Are Java 8 streams similar to RxJava observables?
Java 8 stream definition:
Classes in the new java.util.stream package provide a Stream API to
support functional-style operations on streams of elements.
Short answer
All sequence/stream processing libs are offering very similar API for pipeline building. The differences are in API for handling multi-threading and composition of pipelines.
Long answer
RxJava is quite different from Stream. Of all JDK things, the closest to rx.Observable is perhaps java.util.stream.Collector Stream + CompletableFuture combo (which comes at a cost of dealing with extra monad layer, i. e. having to handle conversion between Stream<CompletableFuture<T>> and CompletableFuture<Stream<T>>).
There are significant differences between Observable and Stream:
Streams are pull-based, Observables are push-based. This may sound too abstract, but it has significant consequences that are very concrete.
Stream can only be used once, Observable can be subscribed to many times.
Stream#parallel() splits sequence into partitions, Observable#subscribeOn() and Observable#observeOn() do not; it is tricky to emulate Stream#parallel() behavior with Observable, it once had .parallel() method but this method caused so much confusion that .parallel() support was moved to separate repository: ReactiveX/RxJavaParallel: Experimental Parallel Extensions for RxJava. More details are in another answer.
Stream#parallel() does not allow to specify a thread pool to use, unlike most of RxJava methods accepting optional Scheduler. Since all stream instances in a JVM use the same fork-join pool, adding .parallel() can accidentally affect the behaviour in another module of your program.
Streams are lacking time-related operations like Observable#interval(), Observable#window() and many others; this is mostly because Streams are pull-based, and upstream has no control on when to emit next element downstream.
Streams offer restricted set of operations in comparison with RxJava. E.g. Streams are lacking cut-off operations (takeWhile(), takeUntil()); workaround using Stream#anyMatch() is limited: it is terminal operation, so you can't use it more than once per stream
As of JDK 8, there's no Stream#zip() operation, which is quite useful sometimes.
Streams are hard to construct by yourself, Observable can be constructed by many ways EDIT: As noted in comments, there are ways to construct Stream.

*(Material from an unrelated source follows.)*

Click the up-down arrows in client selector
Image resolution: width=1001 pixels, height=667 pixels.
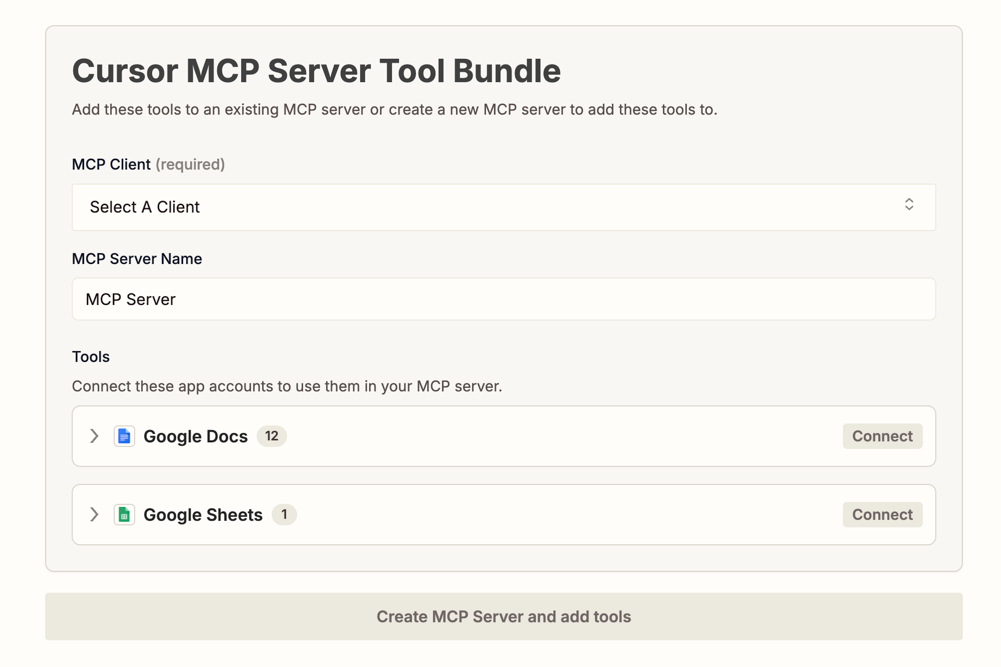909,205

However, since there's no non-terminal short-circuiting, you can't e. g. easily generate Stream of lines in file (JDK provides Files#lines() and BufferedReader#lines() out of the box though, and other similar scenarios can be managed by constructing Stream from Iterator).
Observable offers resource management facility (Observable#using()); you can wrap IO stream or mutex with it and be sure that the user will not forget to free the resource - it will be disposed automatically on subscription termination; Stream has onClose(Runnable) method, but you have to call it manually or via try-with-resources. E. g. you have to keep in mind that Files#lines() must be enclosed in try-with-resources block.

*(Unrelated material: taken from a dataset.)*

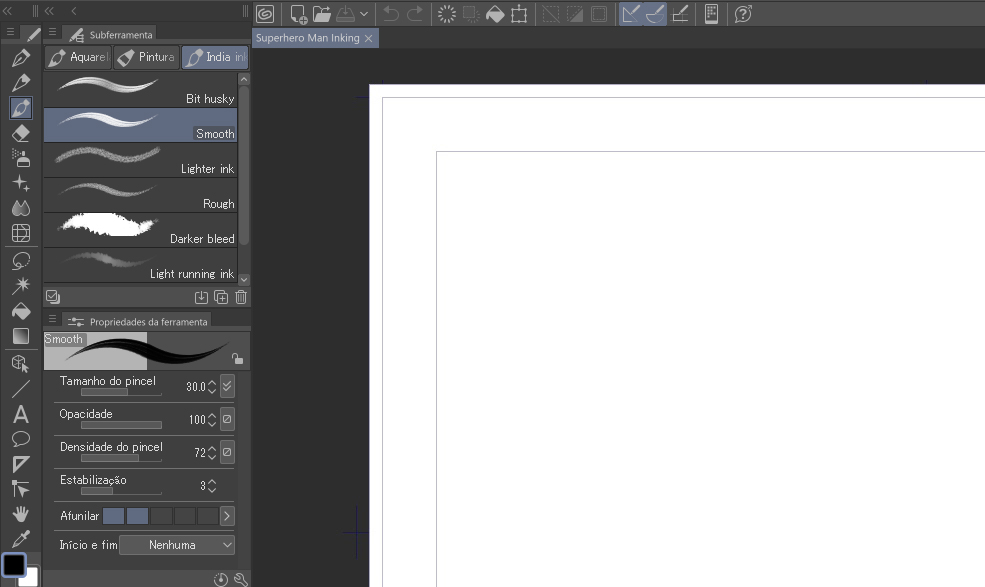Viewport: 985px width, 587px height.
Task: Select the Balloon tool
Action: click(x=20, y=439)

Observables are synchronized all the way through (I didn't actually check whether the same is true for Streams). This spares you from thinking whether basic operations are thread-safe (the answer is always 'yes', unless there's a bug), but the concurrency-related overhead will be there, no matter if your code need it or not.
Round-up
RxJava differs from Streams significantly. Real RxJava alternatives are other implementations of ReactiveStreams, e. g. relevant part of Akka.
Update
There's trick to use non-default fork-join pool for Stream#parallel, see Custom thread pool in Java 8 parallel stream.
Update
All of the above is based on the experience with RxJava 1.x. Now that RxJava 2.x is here, this answer may be out-of-date.
Java 8 Stream and RxJava looks pretty similar. They have look alike operators (filter, map, flatMap...) but are not built for the same usage.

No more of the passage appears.